Voters in the 42nd state House District will get a different approach to the state's budget problems depending on who they elect.

With Republican incumbent Jeanne Ives of Wheaton, the plan is to continue making cuts, revamp state employee health care and reform pensions.

With Democratic challenger Kathleen Carrier of Carol Stream, the approach is to stop making cuts -- especially to the state's "most vulnerable" citizens -- and look instead for ways to increase revenue.

Ives and Carrier are seeking the 42nd District seat representing all or parts of Wheaton, Winfield, Carol Stream, Warrenville, Lisle, West Chicago, Naperville and Woodridge in the Nov. 8 election.

Ives, a 51-year-old full-time state representative who has held the seat since 2012, said the state needs to find more areas to spend less -- including employee health benefits and pensions.

"Illinois hasn't earned the right to new revenue," Ives said. "We have not put in the effort to make reasonable cuts to the budget."

But Carrier, 60, proposes the opposite route, saying Ives' philosophy is not right for the district. Carrier said the state should close "loopholes" in corporate taxes in hopes of getting more companies to pay and lowering the rate for all.

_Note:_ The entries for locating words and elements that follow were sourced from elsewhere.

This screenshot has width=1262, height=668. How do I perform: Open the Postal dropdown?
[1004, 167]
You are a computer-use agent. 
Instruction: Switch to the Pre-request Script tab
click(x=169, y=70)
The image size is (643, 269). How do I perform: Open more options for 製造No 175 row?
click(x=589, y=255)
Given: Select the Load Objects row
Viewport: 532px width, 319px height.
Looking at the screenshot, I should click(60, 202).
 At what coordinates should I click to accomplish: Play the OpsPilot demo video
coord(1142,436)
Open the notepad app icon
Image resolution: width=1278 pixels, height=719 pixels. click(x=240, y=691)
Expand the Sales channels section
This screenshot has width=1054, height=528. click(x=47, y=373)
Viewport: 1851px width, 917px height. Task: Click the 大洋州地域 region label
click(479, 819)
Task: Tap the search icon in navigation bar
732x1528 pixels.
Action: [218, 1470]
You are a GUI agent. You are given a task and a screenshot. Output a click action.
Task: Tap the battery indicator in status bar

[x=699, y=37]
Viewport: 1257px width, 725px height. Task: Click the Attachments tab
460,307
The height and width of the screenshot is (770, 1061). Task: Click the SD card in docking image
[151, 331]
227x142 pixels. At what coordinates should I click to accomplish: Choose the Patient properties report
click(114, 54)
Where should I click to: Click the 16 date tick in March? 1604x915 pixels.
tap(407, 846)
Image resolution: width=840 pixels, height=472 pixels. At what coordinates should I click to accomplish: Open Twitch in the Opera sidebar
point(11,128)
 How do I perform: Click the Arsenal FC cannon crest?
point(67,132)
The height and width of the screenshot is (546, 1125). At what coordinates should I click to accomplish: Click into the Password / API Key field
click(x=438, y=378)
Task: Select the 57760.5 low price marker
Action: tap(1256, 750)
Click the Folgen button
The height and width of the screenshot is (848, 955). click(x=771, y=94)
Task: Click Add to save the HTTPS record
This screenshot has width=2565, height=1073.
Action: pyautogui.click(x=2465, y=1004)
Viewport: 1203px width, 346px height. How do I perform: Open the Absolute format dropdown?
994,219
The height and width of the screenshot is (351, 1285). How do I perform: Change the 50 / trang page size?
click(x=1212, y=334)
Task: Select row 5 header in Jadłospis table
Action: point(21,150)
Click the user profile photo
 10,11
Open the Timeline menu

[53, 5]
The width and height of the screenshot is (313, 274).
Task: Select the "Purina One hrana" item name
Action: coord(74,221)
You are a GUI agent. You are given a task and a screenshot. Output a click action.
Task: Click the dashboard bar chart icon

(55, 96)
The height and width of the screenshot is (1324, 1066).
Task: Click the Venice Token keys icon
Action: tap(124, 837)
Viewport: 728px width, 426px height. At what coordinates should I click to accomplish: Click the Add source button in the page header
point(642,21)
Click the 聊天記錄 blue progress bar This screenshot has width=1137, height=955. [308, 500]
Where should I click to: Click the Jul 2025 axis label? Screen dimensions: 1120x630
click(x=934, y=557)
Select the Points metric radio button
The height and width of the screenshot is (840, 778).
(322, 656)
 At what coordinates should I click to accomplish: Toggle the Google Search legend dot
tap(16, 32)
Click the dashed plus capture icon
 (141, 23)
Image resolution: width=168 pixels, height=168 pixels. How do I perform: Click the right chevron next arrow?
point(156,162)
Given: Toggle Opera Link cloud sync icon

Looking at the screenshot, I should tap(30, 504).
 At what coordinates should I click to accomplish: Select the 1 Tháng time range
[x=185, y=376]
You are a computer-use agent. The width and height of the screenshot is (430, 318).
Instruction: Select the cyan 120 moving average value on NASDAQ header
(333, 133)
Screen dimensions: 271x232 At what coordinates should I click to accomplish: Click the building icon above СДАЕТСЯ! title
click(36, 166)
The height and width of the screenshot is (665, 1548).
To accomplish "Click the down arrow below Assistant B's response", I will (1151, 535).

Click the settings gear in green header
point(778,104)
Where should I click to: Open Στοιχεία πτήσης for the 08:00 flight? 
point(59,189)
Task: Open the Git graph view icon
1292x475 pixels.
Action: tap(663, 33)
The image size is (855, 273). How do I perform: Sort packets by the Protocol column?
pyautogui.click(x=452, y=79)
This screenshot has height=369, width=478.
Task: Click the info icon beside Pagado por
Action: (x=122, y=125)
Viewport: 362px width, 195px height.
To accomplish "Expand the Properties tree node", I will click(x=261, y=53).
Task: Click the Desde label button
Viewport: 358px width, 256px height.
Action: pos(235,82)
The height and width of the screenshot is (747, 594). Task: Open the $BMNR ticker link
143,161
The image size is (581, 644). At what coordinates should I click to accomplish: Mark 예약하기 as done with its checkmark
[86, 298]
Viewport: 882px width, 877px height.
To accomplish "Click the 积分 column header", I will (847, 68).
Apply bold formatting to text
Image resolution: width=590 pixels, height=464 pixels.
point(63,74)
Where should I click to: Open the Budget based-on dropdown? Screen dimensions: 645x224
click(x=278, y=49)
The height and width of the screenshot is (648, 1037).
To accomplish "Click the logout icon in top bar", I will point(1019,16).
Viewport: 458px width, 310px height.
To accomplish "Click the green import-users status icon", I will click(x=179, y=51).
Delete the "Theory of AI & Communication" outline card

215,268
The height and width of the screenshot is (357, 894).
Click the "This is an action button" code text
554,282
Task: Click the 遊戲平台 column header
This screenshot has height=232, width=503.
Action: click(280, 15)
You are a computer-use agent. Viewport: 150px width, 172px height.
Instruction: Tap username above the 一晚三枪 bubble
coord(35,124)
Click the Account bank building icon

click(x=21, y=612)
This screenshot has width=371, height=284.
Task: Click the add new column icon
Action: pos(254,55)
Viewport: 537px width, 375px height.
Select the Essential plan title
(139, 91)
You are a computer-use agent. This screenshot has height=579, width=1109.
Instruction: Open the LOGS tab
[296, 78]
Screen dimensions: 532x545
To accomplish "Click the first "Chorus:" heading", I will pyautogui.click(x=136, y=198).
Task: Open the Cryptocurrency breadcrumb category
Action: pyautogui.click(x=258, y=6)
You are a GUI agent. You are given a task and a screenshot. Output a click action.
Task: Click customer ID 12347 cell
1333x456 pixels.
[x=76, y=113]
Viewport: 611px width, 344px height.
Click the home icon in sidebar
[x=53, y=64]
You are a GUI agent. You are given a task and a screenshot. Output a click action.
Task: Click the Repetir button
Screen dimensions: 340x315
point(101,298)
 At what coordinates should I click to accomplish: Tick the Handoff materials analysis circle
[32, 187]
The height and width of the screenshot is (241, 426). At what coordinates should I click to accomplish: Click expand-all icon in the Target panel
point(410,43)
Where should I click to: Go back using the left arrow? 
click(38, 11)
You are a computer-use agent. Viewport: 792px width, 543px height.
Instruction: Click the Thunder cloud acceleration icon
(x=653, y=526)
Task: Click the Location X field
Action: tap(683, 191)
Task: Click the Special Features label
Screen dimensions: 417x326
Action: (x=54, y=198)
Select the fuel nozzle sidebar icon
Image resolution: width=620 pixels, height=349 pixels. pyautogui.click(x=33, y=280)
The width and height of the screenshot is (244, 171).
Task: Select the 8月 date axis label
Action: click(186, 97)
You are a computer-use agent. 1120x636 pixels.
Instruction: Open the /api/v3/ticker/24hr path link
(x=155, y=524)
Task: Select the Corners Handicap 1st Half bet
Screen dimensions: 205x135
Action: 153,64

She also said she "would not necessarily be opposed to a service tax, although I would want to educate myself on how we are defining services," and she would consider a one-cent tax on sugary beverages to boost state income.

Ives says she's already pushed legislation to close corporate tax loopholes, but she sees a service tax as "problematic."

"Unless you look it and say, 'We're not going to make exceptions for particular things and it's just holistically going to be the same,'" she said, "then you're carving out winners and losers in a process that is already gamed."

Pension reform, she said, can best help to address the state's financial woes.

"Until we get serious about that," Ives said, "we cannot ask these taxpayers for any more money."